Quem é o meu próximo?

 Quem é o meu próximo?

Luz-Caminhada

A pergunta que sempre volta: “quem é o meu próximo?”

15º Domingo do Tempo Comum

Primeira Leitura (Dt 30,10-14)
Salmo 33
Segunda Leitura (Cl 1,15-20)
Evangelho (Lc 10,25-37)

Joilson de Souza Toledo, FMS.¹

Neste domingo o conjunto das leituras da liturgia nos apresenta luzes interessantes para entender e viver o discipulado. Continuamos nosso percurso pelo Evangelho de Lucas, e o evangelista nos apresenta um episódio dentro de uma grande caminhada que Jesus faz (Lc 9,51-19,27).
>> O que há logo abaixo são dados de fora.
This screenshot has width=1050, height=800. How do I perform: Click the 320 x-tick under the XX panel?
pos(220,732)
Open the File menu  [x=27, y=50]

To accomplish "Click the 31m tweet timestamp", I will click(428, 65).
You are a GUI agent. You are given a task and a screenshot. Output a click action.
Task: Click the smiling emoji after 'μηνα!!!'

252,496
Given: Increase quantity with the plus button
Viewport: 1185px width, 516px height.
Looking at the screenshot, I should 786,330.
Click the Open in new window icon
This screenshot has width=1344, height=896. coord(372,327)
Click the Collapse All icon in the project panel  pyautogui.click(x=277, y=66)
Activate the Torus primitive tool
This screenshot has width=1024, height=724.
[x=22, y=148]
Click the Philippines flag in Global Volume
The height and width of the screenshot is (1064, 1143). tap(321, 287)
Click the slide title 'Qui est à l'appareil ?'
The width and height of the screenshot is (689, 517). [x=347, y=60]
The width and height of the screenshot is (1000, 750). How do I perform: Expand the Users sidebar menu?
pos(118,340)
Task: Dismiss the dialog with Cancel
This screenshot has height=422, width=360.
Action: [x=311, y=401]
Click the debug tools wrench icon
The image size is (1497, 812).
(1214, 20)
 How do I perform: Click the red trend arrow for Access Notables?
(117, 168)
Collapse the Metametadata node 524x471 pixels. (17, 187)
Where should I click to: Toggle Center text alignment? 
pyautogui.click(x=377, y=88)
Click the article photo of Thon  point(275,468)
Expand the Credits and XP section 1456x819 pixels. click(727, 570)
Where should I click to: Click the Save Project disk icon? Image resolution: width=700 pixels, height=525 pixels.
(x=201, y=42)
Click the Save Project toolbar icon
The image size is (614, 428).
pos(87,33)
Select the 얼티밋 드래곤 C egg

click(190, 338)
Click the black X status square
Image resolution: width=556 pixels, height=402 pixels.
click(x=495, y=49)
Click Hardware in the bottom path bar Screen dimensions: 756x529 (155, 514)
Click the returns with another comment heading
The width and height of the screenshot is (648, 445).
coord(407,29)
No Evangelho temos um mestre da lei tentando provocar Jesus. Era comum no tempo de Jesus os discípulos perguntarem ao mestre sobre o caminho para vivenciar a vontade de Deus. Os Mestres da Lei naquela época eram homens que sabiam ler e escrever. Passavam a vida estudando os livros sagrados e ensinando as pessoas o que estes diziam. Eram especialistas não só em ler, mas também em interpretar, já que os textos estavam em hebraico, língua usada para a oração; mas, o povo mesmo falava aramaico.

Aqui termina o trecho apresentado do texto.